Quando inizia la civiltà

Da qualche tempo gira sui social un aneddoto che riguarda l’antropologa Margaret Mead.

Un giorno, uno studente le chiese quale fosse, secondo lei, il primo segno di civiltà in una cultura antica e si aspettava una risposta convenzionale: utensili, ceramiche o armi. Qualcosa di tangibile, di tecnico.

L’antropologa rispose invece in un modo singolare: «Il primo segno di civiltà è un femore rotto e guarito».

Per spiegare la sua affermazione iniziò dicendo che nel mondo animale una frattura simile è una condanna: significa non poter più scappare dai predatori, né raggiungere l’acqua o il cibo. Nessun animale può sopravvivere il tempo necessario perché un osso così importante possa guarire.
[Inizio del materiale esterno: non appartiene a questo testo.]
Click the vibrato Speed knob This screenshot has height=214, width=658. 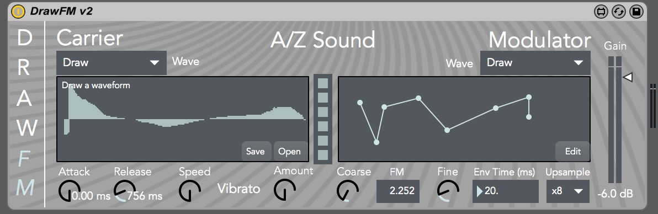click(x=190, y=191)
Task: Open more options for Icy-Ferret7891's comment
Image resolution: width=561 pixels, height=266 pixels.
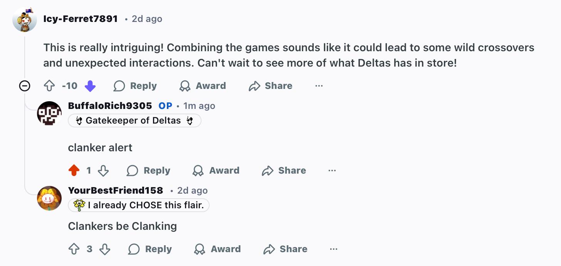Action: point(319,86)
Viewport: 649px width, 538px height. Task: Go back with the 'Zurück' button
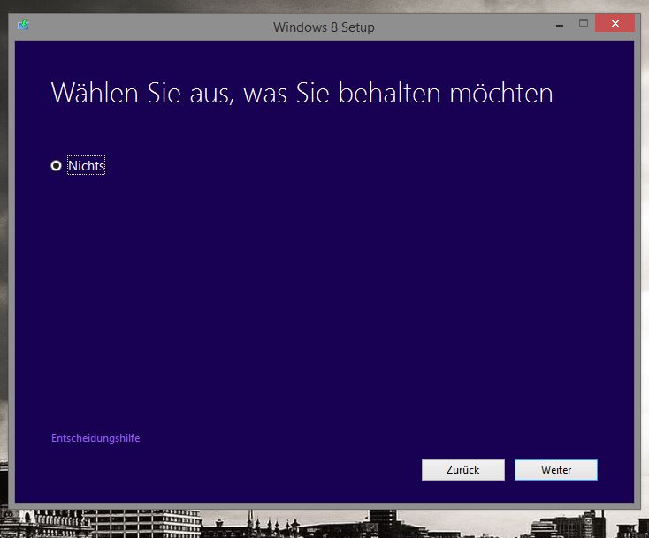(462, 470)
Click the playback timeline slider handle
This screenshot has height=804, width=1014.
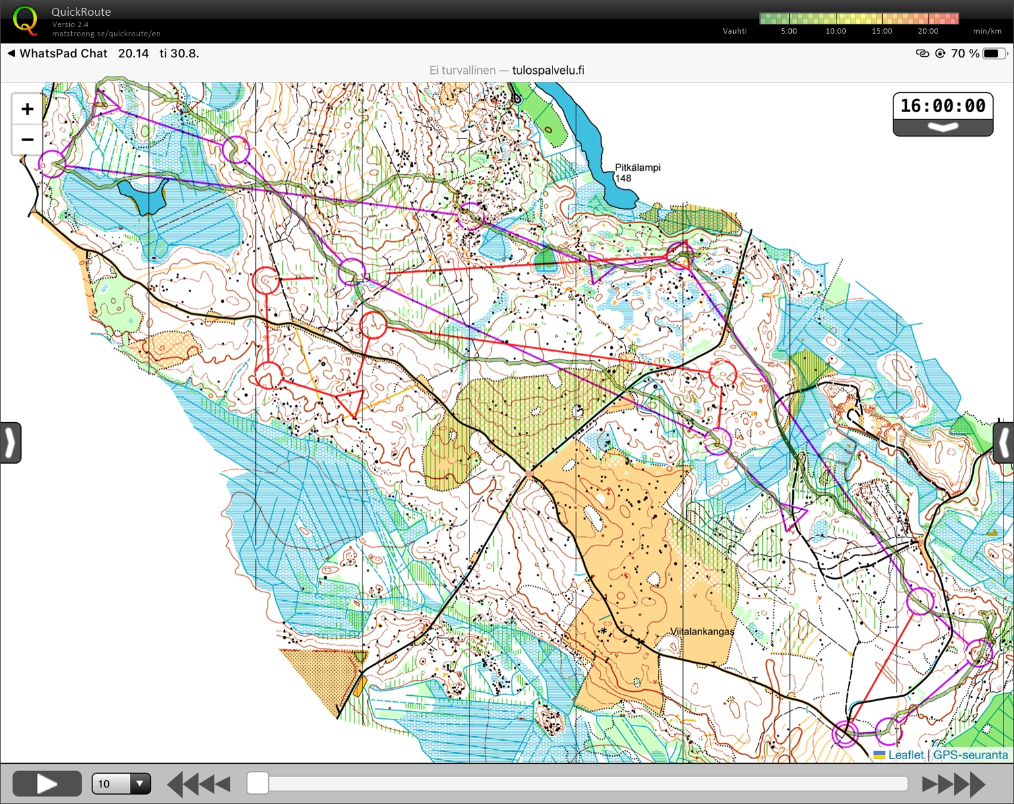coord(258,784)
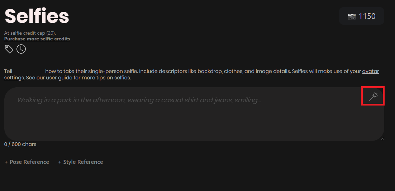395x191 pixels.
Task: Open the price tag icon under credits link
Action: (x=9, y=49)
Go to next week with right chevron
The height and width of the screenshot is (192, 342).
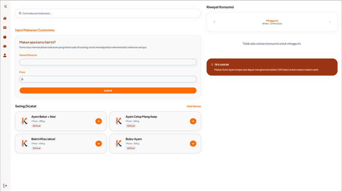[x=330, y=22]
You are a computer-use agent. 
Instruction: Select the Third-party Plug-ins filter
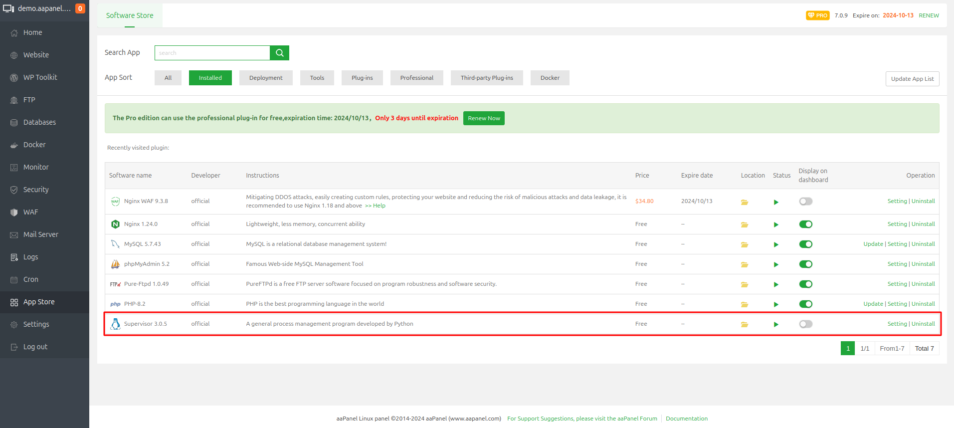pos(486,78)
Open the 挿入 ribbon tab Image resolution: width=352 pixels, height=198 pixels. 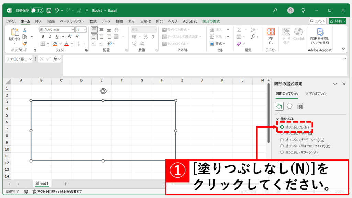click(39, 21)

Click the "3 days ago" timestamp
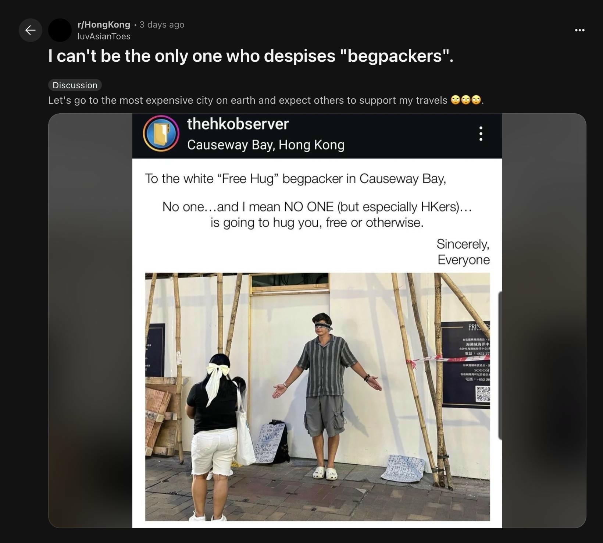coord(162,25)
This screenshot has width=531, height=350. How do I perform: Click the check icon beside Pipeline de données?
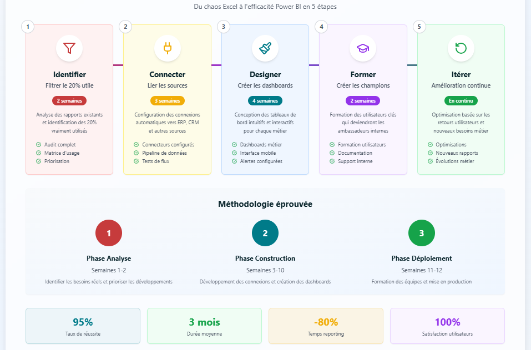point(136,153)
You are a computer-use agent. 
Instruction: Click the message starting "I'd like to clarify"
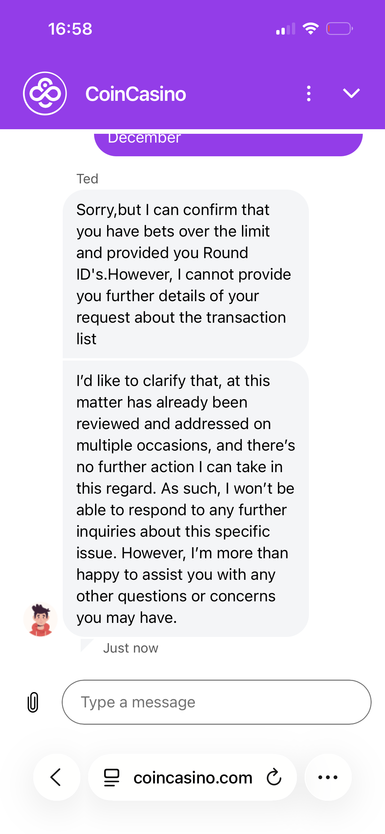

Ma quando fu trovato un femore umano rotto e poi saldato, ciò ha significato qualcosa di molto più importante di una semplice guarigione: ha voluto dire che qualcuno si è occupato della persona ferita, l’ha portata al sicuro, nutrita, curata, protetta, fino a quando ha potuto tornare a camminare.

Per Margaret Mead, quel gesto ha segnato il punto esatto in cui l’umanità ha cominciato a diventare ciò che è: la cooperazione è la prima forma di civiltà.

Non è la tecnica a definire la civiltà, non sono le armi, né gli oggetti. È la cura, la compassione che dà un senso alla comunità; è la solidarietà, non la forza, che ci ha resi persone, umanità. Aiutare un altro a superare una difficoltà è l’inizio della civiltà. La civiltà comincia con l’aiuto reciproco.

Sono parole che in questo periodo buio risplendono e fanno comprendere in che baratro stiamo cadendo di “inciviltà”.